矢吹健太朗は1980年生まれ、日本を代表する男性漫画家です。『
週刊少年ジャンプ』での連載を中心に活躍し、110巻を超える作品を世に送り出しています。脚本家・長谷見沙貴とのコンビによる『To LOVEる -とらぶる-』は、2006年から2009年にかけてジャンプ誌上で連載されたラブコメディの傑作として知られ、その後スピンオフである『
ダークネス』も展開されました。近年は『
あやかしトライアングル』で妖怪退治を題材とした新しい世界観に挑戦するなど、作風の幅を広げています。矢吹は自身の作品について「ラブコメというより別の何かになりつつある」とコメントするなど、単純なジャンル分けに収まらない表現を追求する作家として認識されています。
矢吹の代表作は何といっても『To LOVEる -とらぶる-』です。男子高校生・結城梨斗を主人公に、宇宙人ヒロイン・ララとの出会いから始まる三角関係を軸としたストーリーで、登場する女性キャラクターのほとんどが美女・美少女として描かれる点が大きな特徴です。作品はカラー版・モノクロ版の両方が刊行され、スピンオフの『
ダークネス』も含めて多くの読者に支持されてきました。より近年の『
あやかしトライアングル』では、妖と戦う忍者・祓忍(はらいにん)の少年が、妖の術で女性の肉体に変えられてしまうという設定で、アクションとラブコメを融合させた新しい作風を展開しています。矢吹の共通するテーマは、恋愛と冒険・戦闘が絡み合うストーリー構成であり、魅力的なキャラクター描写と躍動感のある絵柄が特徴です。

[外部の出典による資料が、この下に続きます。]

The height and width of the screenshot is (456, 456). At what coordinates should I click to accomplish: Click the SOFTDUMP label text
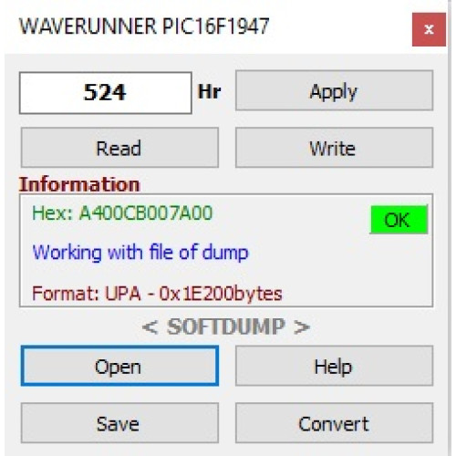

矢吹作品の入門には『To LOVEる -とらぶる-』がおすすめです。本作は完結済みで、カラー版とモノクロ版の両方が刊行されており、どちらからでも読み始められます。ラブコメディとしての基本を押さえつつ、キャラクターの魅力を存分に楽しめます。より深く矢吹の世界観を知りたい場合は、スピンオフの『
ダークネス』へ進むのが自然な流れです。より新しい作品を試したい読者には『
あやかしトライアングル』をお勧めします。こちらは『
週刊少年ジャンプ』での連載後に『少年ジャンプ+』で展開された作品で、アクション要素が強くなりつつも矢吹の持ち味であるキャラクター描写が活きています。いずれの作品も現在も読める版が存在し、矢吹の幅広い表現方法を体験できます。